Ainda a respeito do Brasil, De la Torre comentou as aparentes diferenças existentes entre alguns países latino-americanos, como a Colômbia, o Chile e o Peru, membros da Aliança do Pacífico, que atravessam a crise em melhores condições, e o Brasil e a Argentina, que afundam. Não há o risco de se abrir uma fenda no continente? “Os países, quando a economia vai bem, são parecidos uns com os outros; mas isso não acontece da mesma forma quando ela vai mal. Nesse caso, as diferenças estruturais vem à tona. Por isso, é possível que alguns países percam o compasso, especialmente aqueles que não realizaram as reformas necessárias”, explica.

E acrescenta: “Há ditaduras que fazem reformas sem ouvir muito as pessoas. Nas democracias pulsantes, como as latino-americanas, isso é impossível. Assim, as democracias latino-americanas precisam encontrar o equilíbrio entre produtividade e desigualdade. O que não é nada fácil”.

Salário mínimo flexível

De la Torre destaca, ainda, o papel que a política de valorização do salário mínimo, implementada no Governo Lula, teve enquanto alavanca econômica. Mas, defende que se trata de um instrumento importante apenas para os tempos de vacas gordas. “Nos tempos de vacas magras, o salário mínimo não é inimigo daquele que está empregado, é claro, que está satisfeito, tem voz ativa e está organizado. Quem não é ouvido, porém, é o desempregado, que não está organizado. Cria-se, assim, uma espécie de desigualdade, pois aquele que se encontra na pior situação, o desempregado, não tem voz ativa”.

O economista tem algumas propostas para tornar o salário mínimo mais flexível: que seja diferente para cada empresa, já que as pequenas empresas têm mais dificuldade para contratar do que as grandes; ou, que ele seja diferente conforme a idade dos trabalhadores, de forma que os jovens recebam menos, ou que esses jovens trabalhem mais horas pela mesma remuneração. E conclui: “O salário mínimo que nos convém em tempos de vacas gordas não é o mesmo que nos convém em tempos de crise”.
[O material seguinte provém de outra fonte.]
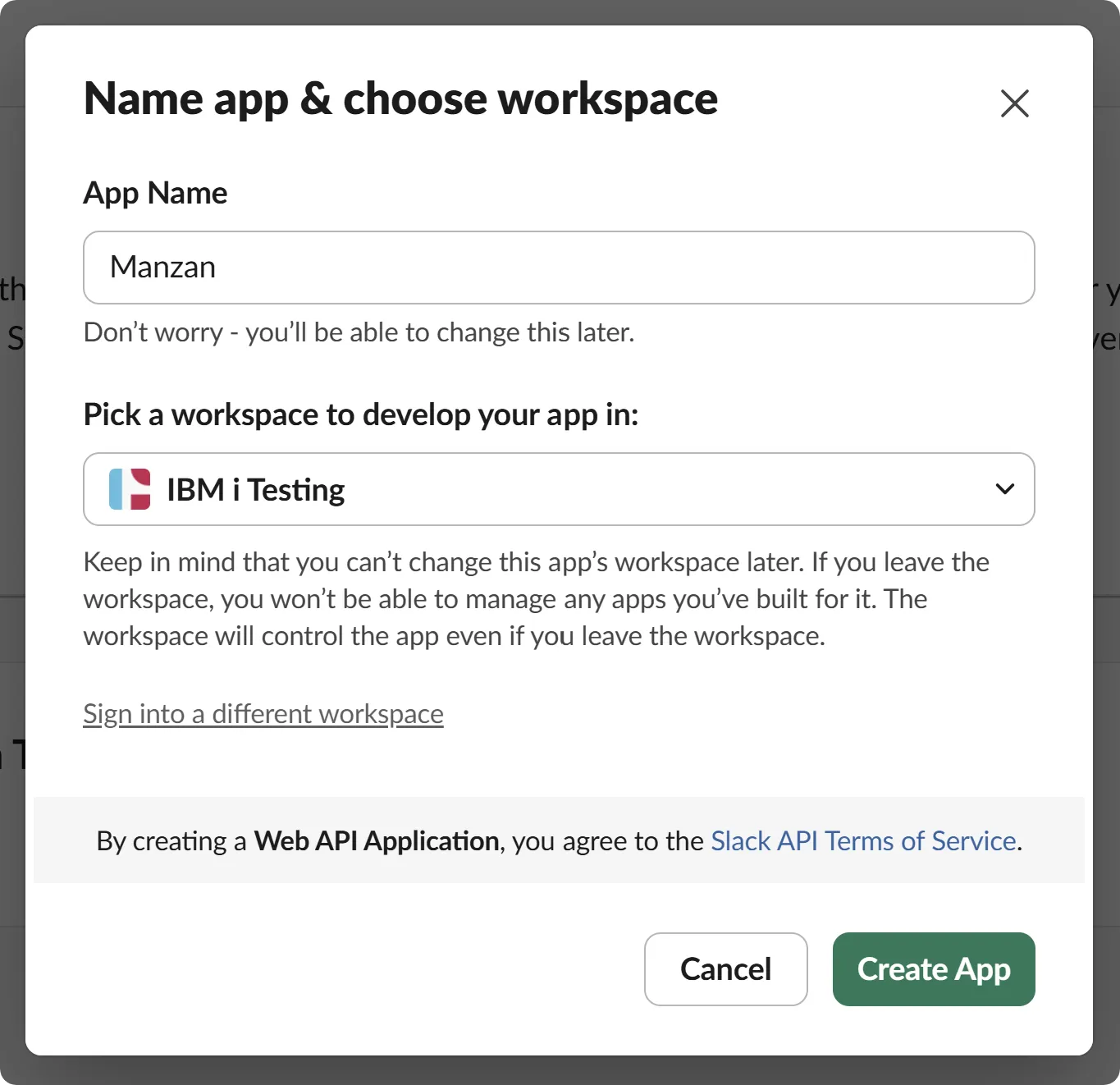The image size is (1120, 1085).
Task: Dismiss the Name app & choose workspace modal
Action: pyautogui.click(x=1014, y=103)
Falar em diminuir o salário mínimo, porém, é um tabu social em qualquer lugar do mundo. La Torre, ao contrário, entende que o salário mínimo se torna um inimigo do emprego quando a economia patina e o desemprego cresce, como ocorre hoje em muitos países da América Latina. Ele defende que essa conquista dos trabalhadores (“da qual Marx já falava”, lembra) não deve ser vista apenas como um tema delicado, mas sim à luz dos ciclos econômicos. “É um tema delicado, relacionado a questões filosóficas e ideológicas.
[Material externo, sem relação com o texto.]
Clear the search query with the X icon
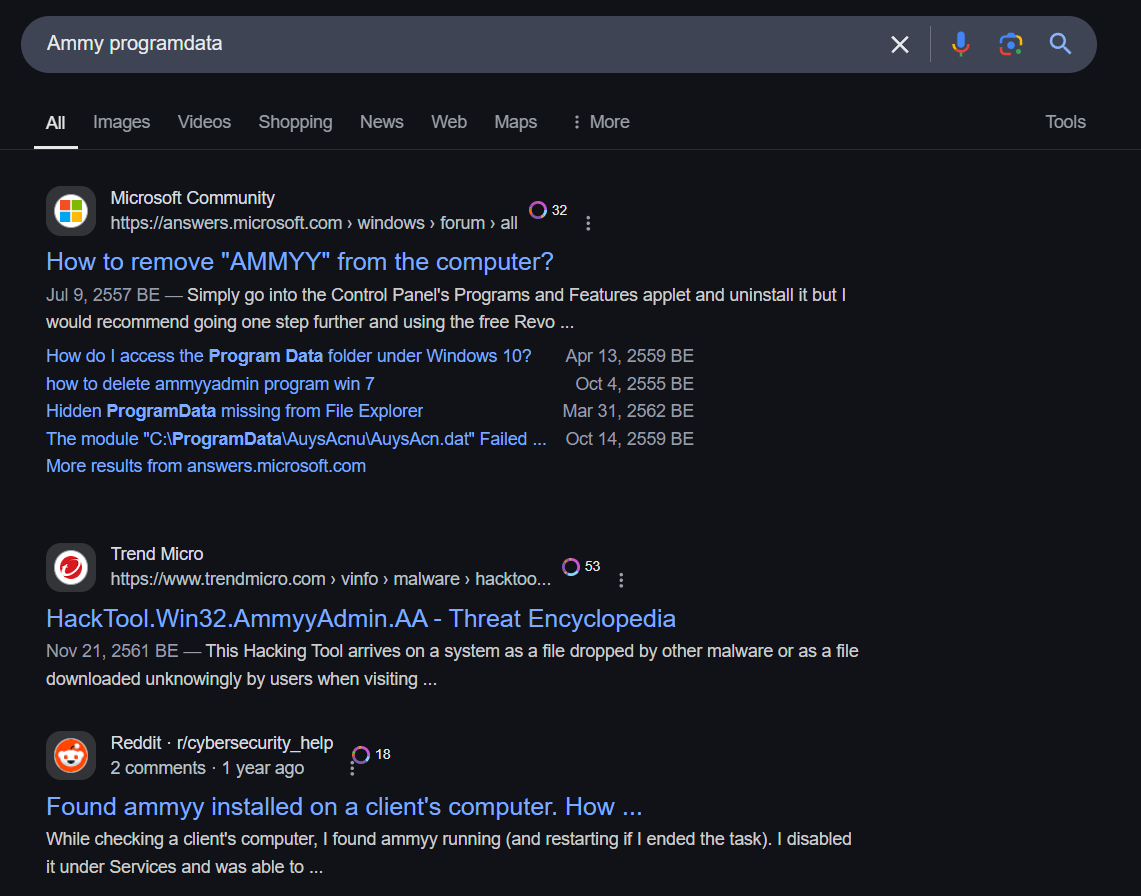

No mundo moderno, o salário mínimo deve garantir condições de vida razoavelmente humanas. “Mas devemos evitar as paixões, para poder focar naquilo que realmente importa, que é a qualidade do emprego”, acrescenta. O economista explica, também, que o trabalhador qualificado, detentor de habilidades e de formação, não se preocupa com o salário mínimo, pois ganha bem acima disso. “Mas quem se preocupa, sim, é a empresa, que é obrigada a contratar tanto os mais qualificados quanto os não-qualificados. E, se o salário mínimo é muito elevado, ela simplesmente deixa de contratar”. Ele continua: “Nesse caso, pode acontecer algo inesperado. Pretendíamos proteger o trabalhador, para que ele tivesse uma vida decente, mas perdemos o controle por questões políticas e, em tempos de retração econômica, esse salário mínimo se torna um inimigo do emprego”.